12-19-2010, 07:59 AM
With php scripts, a session ID is normally only added to a URL if a person does not accept cookies from the site. Then when a request comes in to the program it uses that session id that is added to the URL to check and see who is requesting things. Search features are often the place where a hacker can get in so it is not unusual for a program to be running some test on the URL and information sent with a search. That could be why a guest gets the message.

Is your version of oscommerce up to date? Do you have modifications or addons to the base program and if so are they up to date. Those are the two things I would look at first. Often addons/mods can become out of date even when you keep the main program updated and can cause issues. I know I am bad about this often. I am good to keep my main core updated but then sometimes forget about addons I have installed. :) Not sure how oscommerce does addons/mods, do they have a section in their forums for them and if so do they give each mod a thread for support? You might be able to find information in such a place although you would have to hunt for it.

There is nothing that I can think of that is specific to the WH environment that would affect this, so I would say looking for answers to this at the program level is the best approach.

12-19-2010, 10:24 PM
It isn't the newest version because the way oscommerce works, none of that is automated.
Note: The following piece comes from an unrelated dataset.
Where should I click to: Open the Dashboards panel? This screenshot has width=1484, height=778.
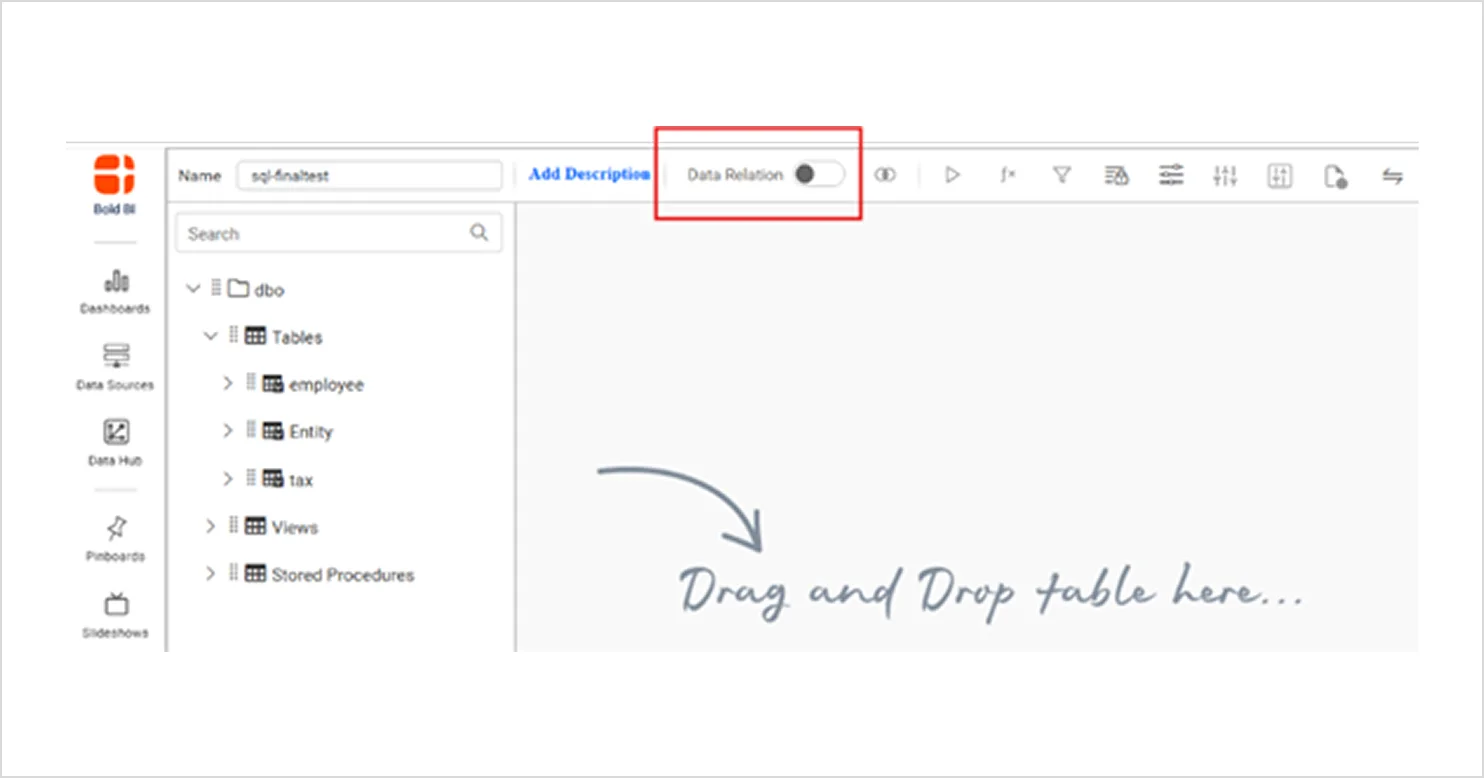coord(114,290)

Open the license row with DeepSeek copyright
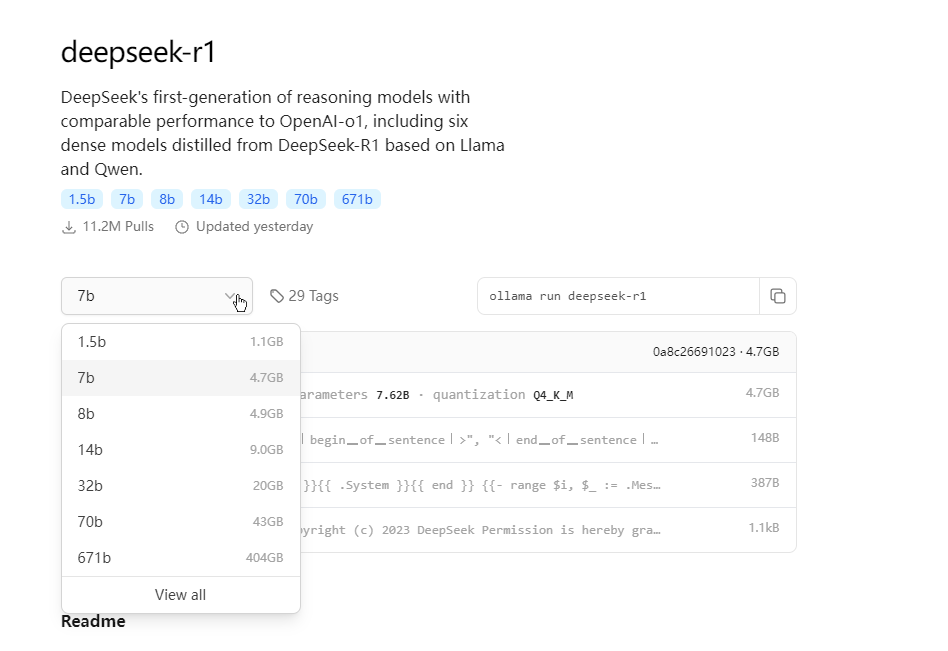click(x=548, y=530)
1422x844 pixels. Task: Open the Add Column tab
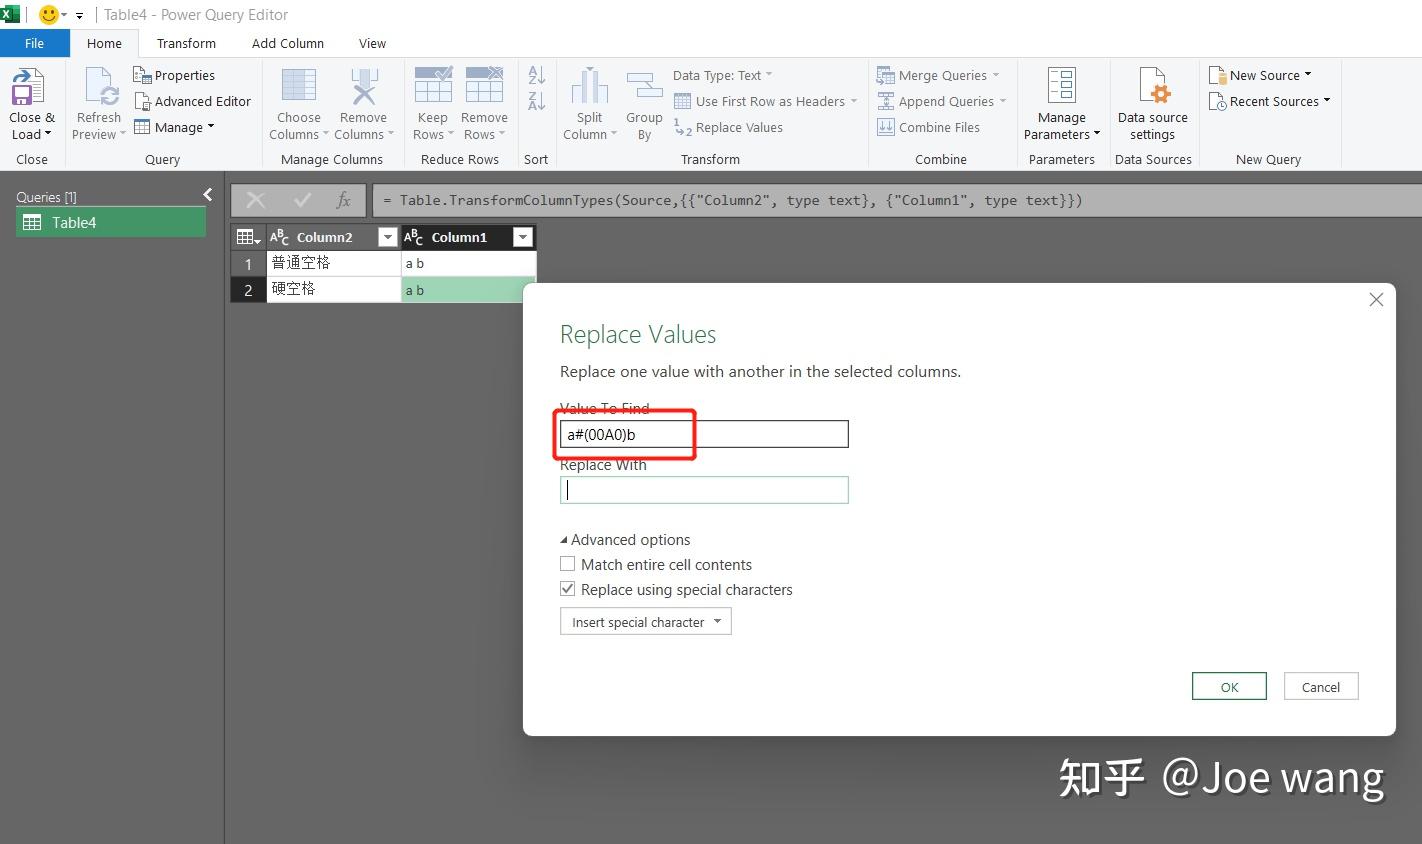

It isn't a plug and play type thing.

To install a module, you literally have to go through file by file changing the coding which is possible for me if they're explaining what to replace with what in the base code... but too hard for me to understand what to replace with what in an earlier version of the module.. if you know what I mean.

In Australia, oscommerce specialists charge something like $200 an hour and if they're looking at it trying to work out what is wrong, it'd take several hours which is why I have no choice but to try and work it out via help forums and such.

01-05-2011, 05:22 PM
I still can't get a fix on this. I just logged in to my own bloody admin section and got 403, had to go to another page to avoid 403.. I'm getting tired of this and westhost won't help at all.

There's little difference between the oscommerce I installed before they even offered it and the one they offer yet they use it as a convenient excuse not to help fix it.

01-05-2011, 08:48 PM
I know it is frustrating but even with the version they offer for install the only support they can really offer is in the installation of the program. There are just too many variables with things like this.

Have you checked your error logs to see if there is any information on why the 403 forbidden message came up? Is it a 403 message generated by osCommerce or by the server? We really need to find out more about what is happening when you get the 403.

I did some searching and did find a couple things. The message is produced by osCommerce if the session id added to the URL does not match the one your own cookie. One suggestion was to make sure Prevent Spider Sessions was set to true although I doubt that would really affect the session id being added to your links. Then again how does your search work? Does it go through Google? I read something in my searches that osCommerce has a module or addon that allows that. Now in that case I could kind of see that if you did not prevent session for spiders that maybe it would pick one up and ad it to a url.

I assume you are using .htaccess to filter everything through the index.php of osCommerce. Is it their default .htaccess or have you perhaps added something else to it like forcing the www to be appended to your domain name.

01-05-2011, 09:08 PM
There is a setting called Force Cookie Use. If you set it to true then it well keep the session id from being added to urls. That might help some especially when you click on a link in the admin for like Who's Online. It might even help with the search box but not sure.

01-10-2011, 04:10 PM
I may have discovered a clue. I got the error today when trying to view my customers orders, so I went to the sessions table in the database and it looked entirely different to every single sessions table also in the database. Any chance it might mean anything?